Abstract 9457: Primary Cardiac Allograft Dysfunction Caused by Pretransplantation Amiodarone Therapy

Abstract

Background: Primary graft dysfunction (PGD) is devastating. Amiodarone therapy prior to cardiac transplantation (TxP) is common but has recently been reported as potential cause of PGD. Case: 66-year-old male with non-ischemic cardiomyopathy, severely reduced LVEF with LVAD, recurrent VT on amiodarone for 6 months presented with ICD shocks. Amiodarone was increased due to VT storm in the setting of Rhinovirus infection. Infusions with amiodarone and lidocaine were started but repeat IV boli of lidocaine and amiodarone were needed. VT-ablation was not feasible due to multiple morphologies. He underwent TxP with an ideal organ from a 28 yo donor. Paragonix SherpaPak was used for transport. Pre-explanation EF was 70% with serologies positive for EBV (+/+), Strongyloides (+/-), negative for Toxoplasmosis (-/-), CMV (-/-). Donor heart was arrested with appropriate cardioplegia and no distention occurred. Total ischemic time was 3 hours 10 minutes, warm ischemic time 40 minutes, crossclamp time in recipient 2 hours 2 minutes with total cardiopulmonary bypass time 2 hours 58 minutes. Coming off bypass both ventricles appeared markedly dilated with severely reduced function and due to high doses of inotropic and vasopressor support veno-arterial ECMO was placed. The chest was left open and during postoperative course in the intensive care unit pressor and inotropes could slowly weaned.
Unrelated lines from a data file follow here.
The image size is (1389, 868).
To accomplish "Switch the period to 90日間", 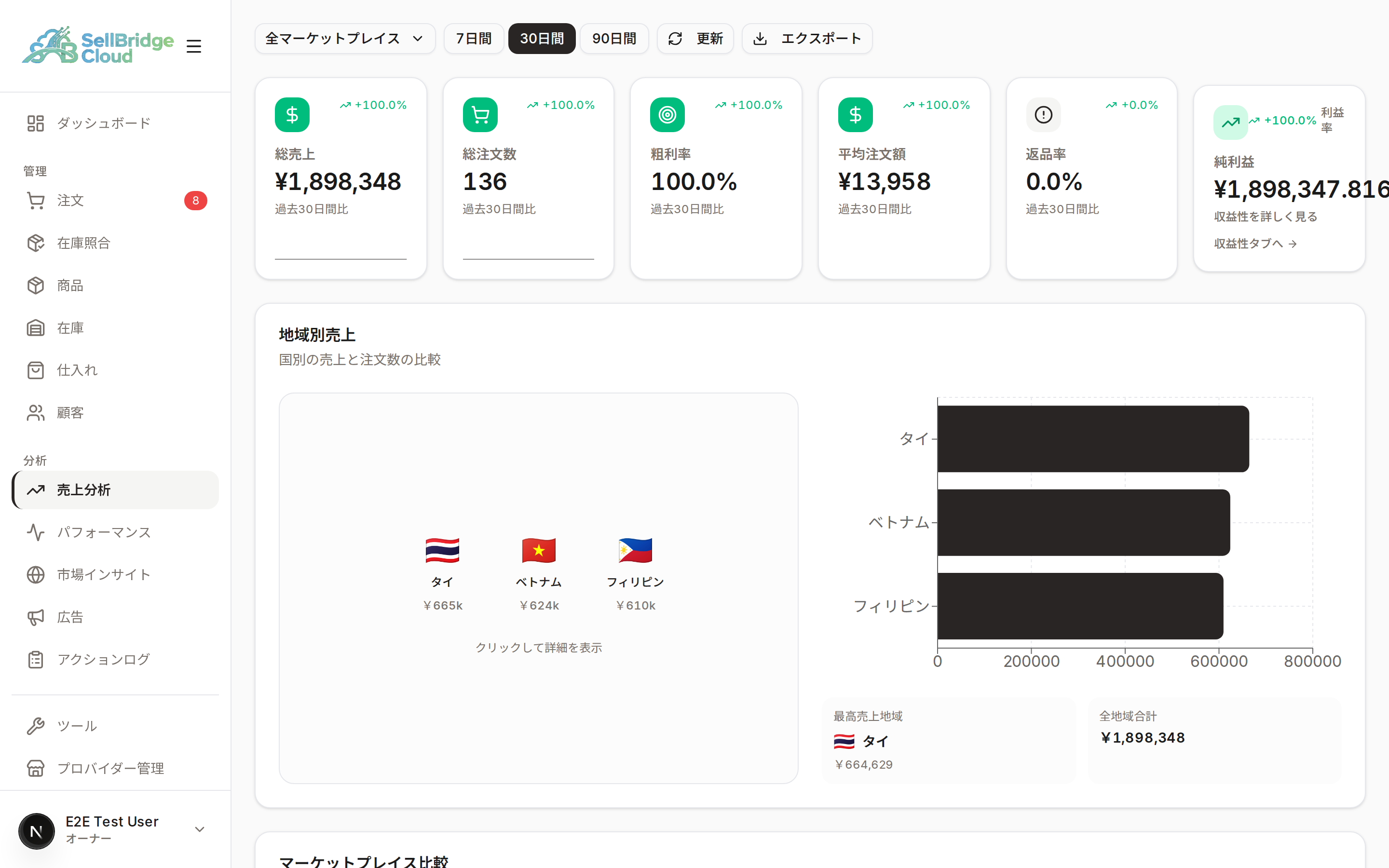I will point(614,39).
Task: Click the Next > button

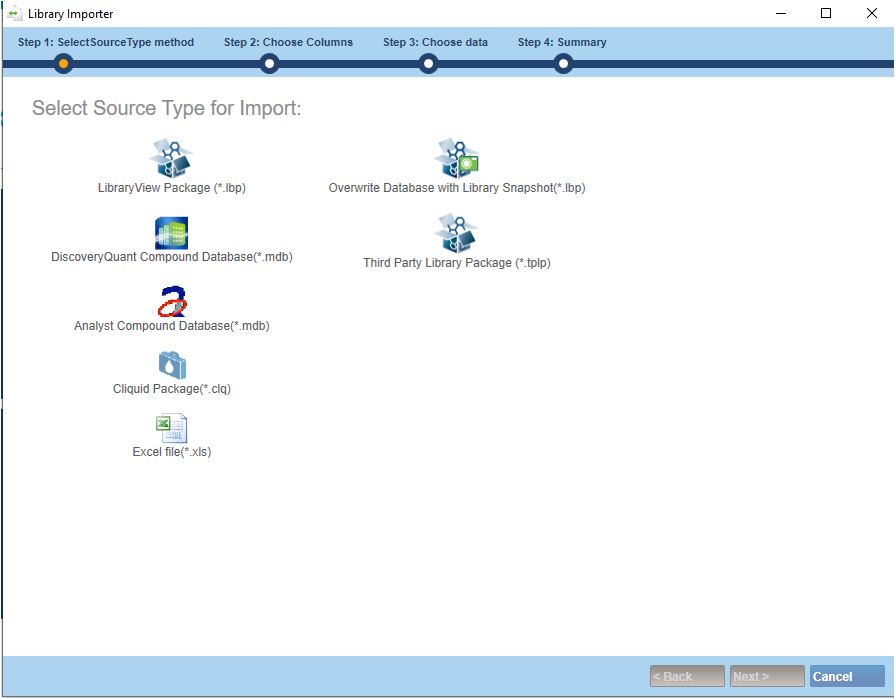Action: point(767,677)
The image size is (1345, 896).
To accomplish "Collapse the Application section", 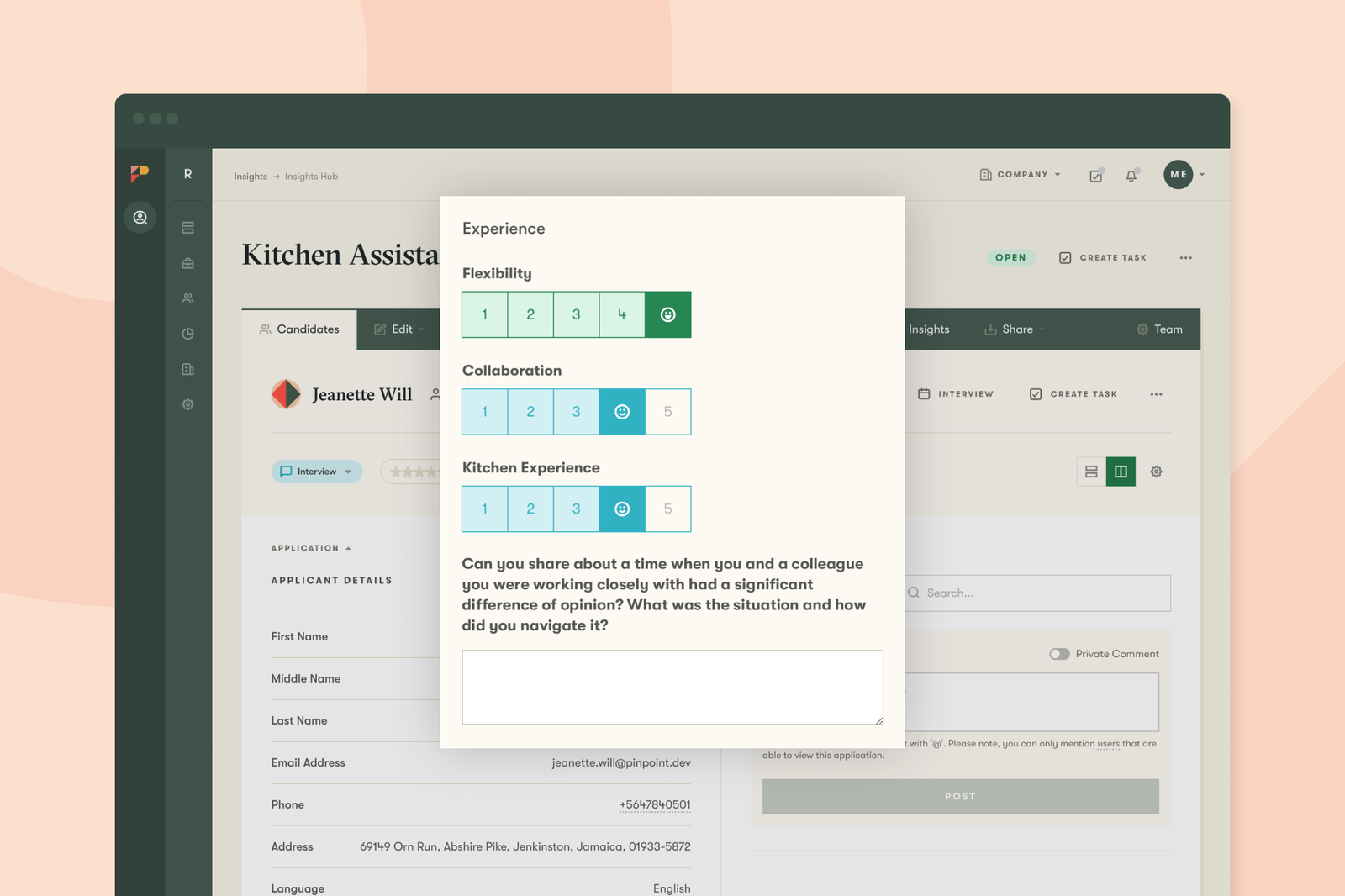I will click(x=311, y=548).
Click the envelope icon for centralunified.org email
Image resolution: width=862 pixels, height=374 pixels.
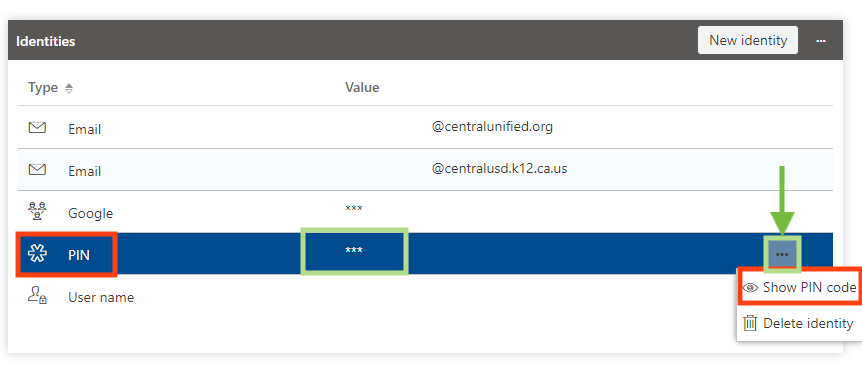[x=37, y=128]

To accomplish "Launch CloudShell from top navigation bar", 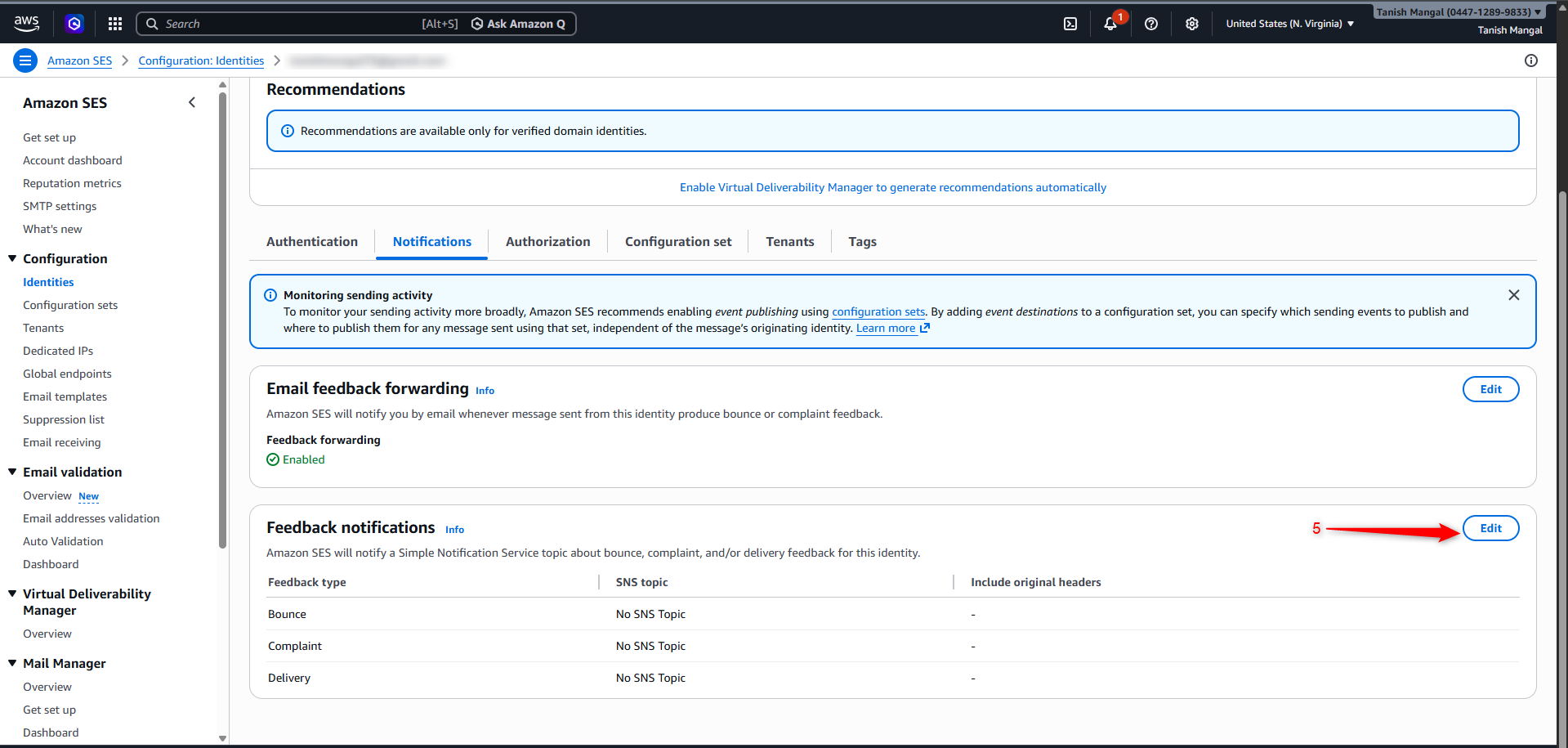I will coord(1070,24).
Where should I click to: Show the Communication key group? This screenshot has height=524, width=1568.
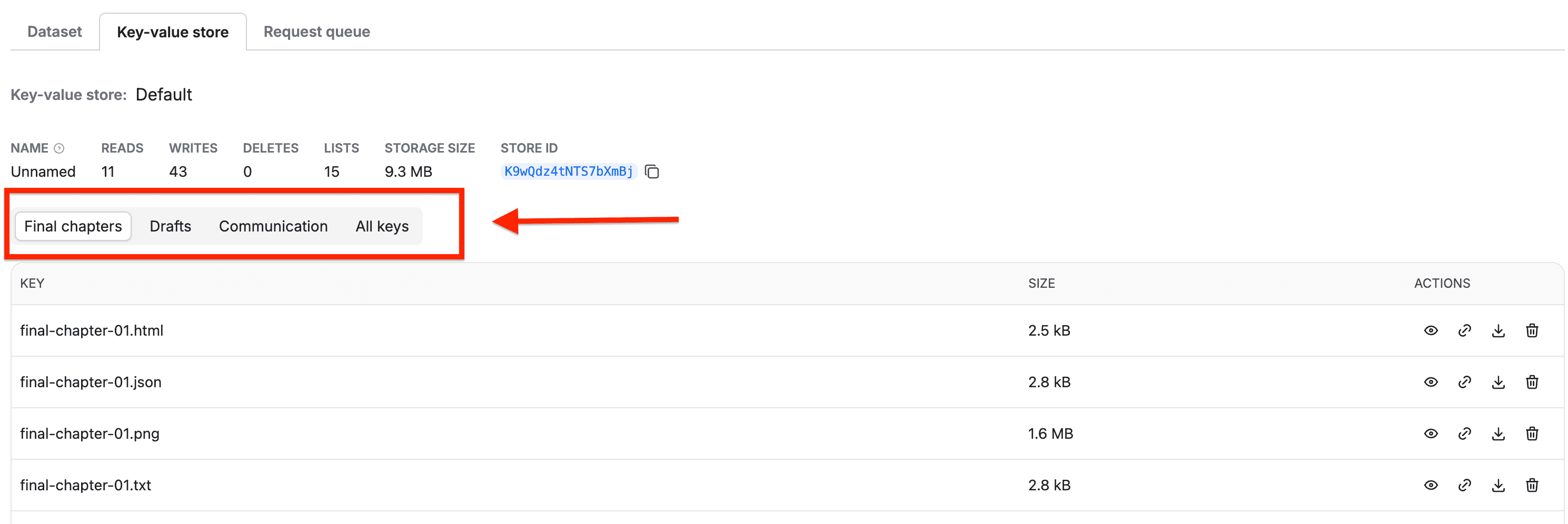click(x=273, y=226)
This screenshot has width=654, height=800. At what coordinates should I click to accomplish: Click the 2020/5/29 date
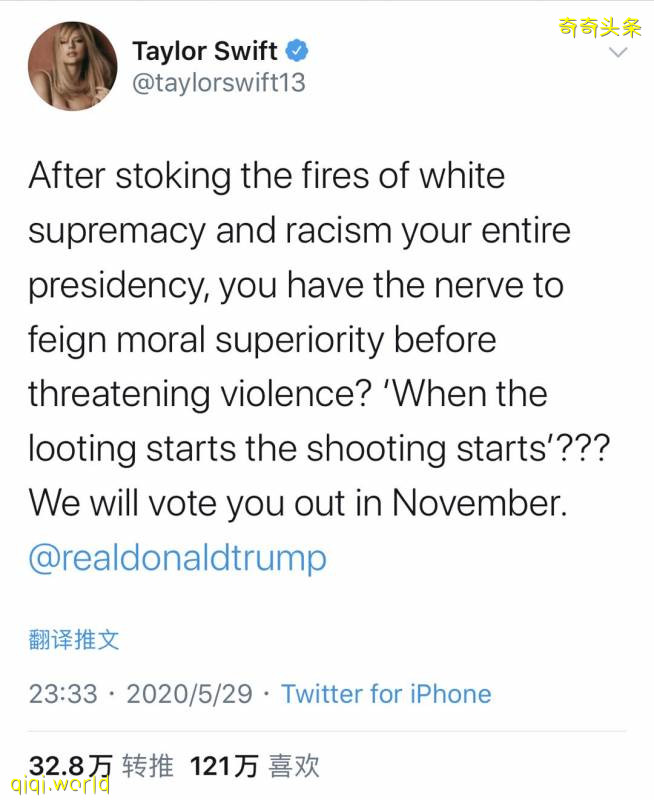pos(190,694)
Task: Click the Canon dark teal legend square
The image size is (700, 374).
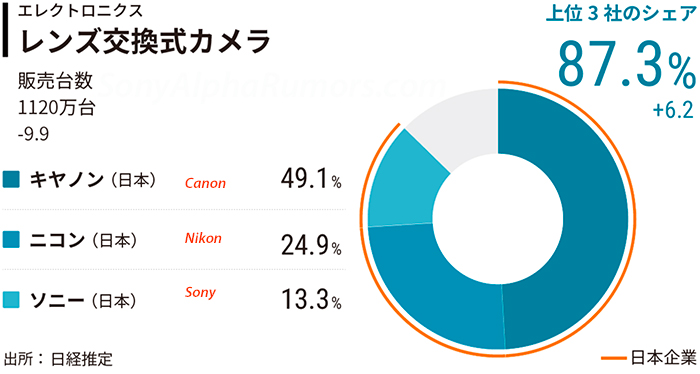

Induction therapy was administered with ATG, Solumedrol and mycophenolate mofetil. Strongyloides infection was treated with four doses of Ivermectin. On postoperative day LVEF recovered to 40-45% with moderately reduced RV function and patient was successfully decannulated from VA ECMO with chest closure. Endomyocardial biopsies showed no signs of rejection throughout. After prolonged ICU and rehab stay patient has now recovered to independent life. Conclusion: Amiodarone associated PGD may be underreported and increasing awareness of this etiology may warrant early empiric discontinuation of the medication if transplantation remains a therapeutic option in the future.